**Task goal**
The expected output is the first line of the data below and every line after it, up to and including the line containing "This screenshot has height=605, width=1003.", each reproduced exactly.

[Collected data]
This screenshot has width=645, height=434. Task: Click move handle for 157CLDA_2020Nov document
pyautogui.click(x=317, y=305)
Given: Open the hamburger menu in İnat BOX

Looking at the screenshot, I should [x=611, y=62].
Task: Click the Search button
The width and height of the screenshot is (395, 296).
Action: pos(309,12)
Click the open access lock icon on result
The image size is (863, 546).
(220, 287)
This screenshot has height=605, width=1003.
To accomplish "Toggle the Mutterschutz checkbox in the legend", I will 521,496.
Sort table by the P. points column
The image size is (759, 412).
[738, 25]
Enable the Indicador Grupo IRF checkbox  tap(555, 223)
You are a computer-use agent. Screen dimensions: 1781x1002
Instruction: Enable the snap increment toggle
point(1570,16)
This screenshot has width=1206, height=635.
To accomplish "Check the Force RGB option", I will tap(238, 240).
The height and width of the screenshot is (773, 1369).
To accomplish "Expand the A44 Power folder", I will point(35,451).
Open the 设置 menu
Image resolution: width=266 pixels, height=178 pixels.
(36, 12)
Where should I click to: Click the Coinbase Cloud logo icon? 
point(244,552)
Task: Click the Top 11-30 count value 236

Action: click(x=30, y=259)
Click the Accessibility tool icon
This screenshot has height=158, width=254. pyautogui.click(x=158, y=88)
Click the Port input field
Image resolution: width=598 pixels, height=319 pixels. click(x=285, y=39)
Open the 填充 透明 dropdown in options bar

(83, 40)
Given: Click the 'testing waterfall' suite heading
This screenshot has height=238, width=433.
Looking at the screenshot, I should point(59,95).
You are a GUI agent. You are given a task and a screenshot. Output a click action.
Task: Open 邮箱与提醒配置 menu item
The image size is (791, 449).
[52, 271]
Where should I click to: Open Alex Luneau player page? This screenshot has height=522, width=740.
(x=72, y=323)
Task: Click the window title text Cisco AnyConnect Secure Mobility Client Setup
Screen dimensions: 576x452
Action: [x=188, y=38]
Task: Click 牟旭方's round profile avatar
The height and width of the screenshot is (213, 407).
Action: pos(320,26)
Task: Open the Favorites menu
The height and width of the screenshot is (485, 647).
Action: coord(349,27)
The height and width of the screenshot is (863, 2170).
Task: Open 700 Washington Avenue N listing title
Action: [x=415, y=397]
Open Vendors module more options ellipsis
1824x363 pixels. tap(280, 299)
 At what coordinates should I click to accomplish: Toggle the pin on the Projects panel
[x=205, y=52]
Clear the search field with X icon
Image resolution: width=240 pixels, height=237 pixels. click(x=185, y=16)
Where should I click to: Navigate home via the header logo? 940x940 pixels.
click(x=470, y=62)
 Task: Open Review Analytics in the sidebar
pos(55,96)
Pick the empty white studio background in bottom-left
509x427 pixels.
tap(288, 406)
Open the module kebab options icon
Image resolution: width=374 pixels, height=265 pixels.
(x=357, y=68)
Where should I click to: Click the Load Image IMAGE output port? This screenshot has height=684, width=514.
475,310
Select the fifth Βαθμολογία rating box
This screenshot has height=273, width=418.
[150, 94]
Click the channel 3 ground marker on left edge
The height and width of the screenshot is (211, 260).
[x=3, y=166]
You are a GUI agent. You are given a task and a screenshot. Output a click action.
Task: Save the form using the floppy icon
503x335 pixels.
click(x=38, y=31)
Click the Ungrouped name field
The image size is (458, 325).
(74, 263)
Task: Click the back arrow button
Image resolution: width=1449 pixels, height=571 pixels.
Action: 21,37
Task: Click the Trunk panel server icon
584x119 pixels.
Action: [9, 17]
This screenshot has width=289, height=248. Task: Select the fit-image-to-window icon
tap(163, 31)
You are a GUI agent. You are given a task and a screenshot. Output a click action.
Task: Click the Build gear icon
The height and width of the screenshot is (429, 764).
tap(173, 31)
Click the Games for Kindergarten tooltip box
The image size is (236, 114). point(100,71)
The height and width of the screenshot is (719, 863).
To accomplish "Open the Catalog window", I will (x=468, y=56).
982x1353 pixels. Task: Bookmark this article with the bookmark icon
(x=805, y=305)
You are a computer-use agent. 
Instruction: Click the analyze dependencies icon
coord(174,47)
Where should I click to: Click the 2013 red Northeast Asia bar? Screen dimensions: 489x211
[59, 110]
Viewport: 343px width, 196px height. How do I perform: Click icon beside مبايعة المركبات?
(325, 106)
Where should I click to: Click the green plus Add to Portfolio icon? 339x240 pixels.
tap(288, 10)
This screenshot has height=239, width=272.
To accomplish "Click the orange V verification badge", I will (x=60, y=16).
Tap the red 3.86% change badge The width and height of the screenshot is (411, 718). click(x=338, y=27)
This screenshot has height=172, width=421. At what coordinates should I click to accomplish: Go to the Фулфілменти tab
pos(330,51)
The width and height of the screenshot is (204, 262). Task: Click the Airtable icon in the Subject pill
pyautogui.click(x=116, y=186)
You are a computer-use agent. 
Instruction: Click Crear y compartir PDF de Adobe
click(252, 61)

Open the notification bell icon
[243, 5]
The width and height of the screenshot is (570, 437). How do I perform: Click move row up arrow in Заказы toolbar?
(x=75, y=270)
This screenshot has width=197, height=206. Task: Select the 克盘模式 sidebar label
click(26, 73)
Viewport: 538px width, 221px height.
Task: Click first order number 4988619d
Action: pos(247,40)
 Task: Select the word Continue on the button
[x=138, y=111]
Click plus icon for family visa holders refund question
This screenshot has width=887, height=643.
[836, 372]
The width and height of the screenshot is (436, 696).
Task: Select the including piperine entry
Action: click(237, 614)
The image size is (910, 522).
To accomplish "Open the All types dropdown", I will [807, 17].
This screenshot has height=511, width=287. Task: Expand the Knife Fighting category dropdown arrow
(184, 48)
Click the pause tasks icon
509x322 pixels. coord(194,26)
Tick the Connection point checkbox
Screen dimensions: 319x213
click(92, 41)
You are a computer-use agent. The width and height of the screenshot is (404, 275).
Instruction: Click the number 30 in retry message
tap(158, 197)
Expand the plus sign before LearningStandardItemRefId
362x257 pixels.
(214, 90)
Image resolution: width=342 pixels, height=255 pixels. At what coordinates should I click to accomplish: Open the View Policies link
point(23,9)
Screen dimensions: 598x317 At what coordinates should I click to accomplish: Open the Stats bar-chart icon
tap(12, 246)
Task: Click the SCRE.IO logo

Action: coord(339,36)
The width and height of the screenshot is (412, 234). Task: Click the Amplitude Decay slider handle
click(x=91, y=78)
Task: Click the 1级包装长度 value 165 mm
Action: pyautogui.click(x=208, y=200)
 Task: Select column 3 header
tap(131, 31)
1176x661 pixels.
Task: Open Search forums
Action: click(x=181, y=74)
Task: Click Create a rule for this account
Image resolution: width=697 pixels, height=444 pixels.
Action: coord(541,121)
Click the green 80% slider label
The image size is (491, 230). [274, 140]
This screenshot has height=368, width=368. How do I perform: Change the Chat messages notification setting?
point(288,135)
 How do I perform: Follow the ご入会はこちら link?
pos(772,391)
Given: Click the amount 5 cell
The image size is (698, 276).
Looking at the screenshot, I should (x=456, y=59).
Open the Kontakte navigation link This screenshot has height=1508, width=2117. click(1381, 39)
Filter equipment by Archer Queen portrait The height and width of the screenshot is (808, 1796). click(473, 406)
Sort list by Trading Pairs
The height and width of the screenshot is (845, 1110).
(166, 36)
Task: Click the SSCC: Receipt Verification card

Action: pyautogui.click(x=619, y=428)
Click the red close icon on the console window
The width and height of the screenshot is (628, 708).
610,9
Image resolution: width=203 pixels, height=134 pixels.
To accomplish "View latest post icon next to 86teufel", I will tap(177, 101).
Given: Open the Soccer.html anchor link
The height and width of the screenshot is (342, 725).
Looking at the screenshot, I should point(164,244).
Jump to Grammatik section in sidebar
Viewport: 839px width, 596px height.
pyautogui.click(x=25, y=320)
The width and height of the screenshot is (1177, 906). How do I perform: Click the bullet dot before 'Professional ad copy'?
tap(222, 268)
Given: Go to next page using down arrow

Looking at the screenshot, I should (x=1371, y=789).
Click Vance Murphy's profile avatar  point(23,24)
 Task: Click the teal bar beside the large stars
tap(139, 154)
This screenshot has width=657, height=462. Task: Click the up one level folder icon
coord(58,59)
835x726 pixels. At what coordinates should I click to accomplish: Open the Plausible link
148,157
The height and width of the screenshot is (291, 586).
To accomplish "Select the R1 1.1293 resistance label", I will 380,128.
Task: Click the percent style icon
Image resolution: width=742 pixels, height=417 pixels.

**Answer for the task**
This screenshot has width=645, height=434. Task: Click move handle for 157CLDA_2020Nov document
pyautogui.click(x=317, y=305)
Given: Open the hamburger menu in İnat BOX

Looking at the screenshot, I should [x=611, y=62].
Task: Click the Search button
The width and height of the screenshot is (395, 296).
Action: pos(309,12)
Click the open access lock icon on result
The image size is (863, 546).
(220, 287)
This screenshot has height=605, width=1003.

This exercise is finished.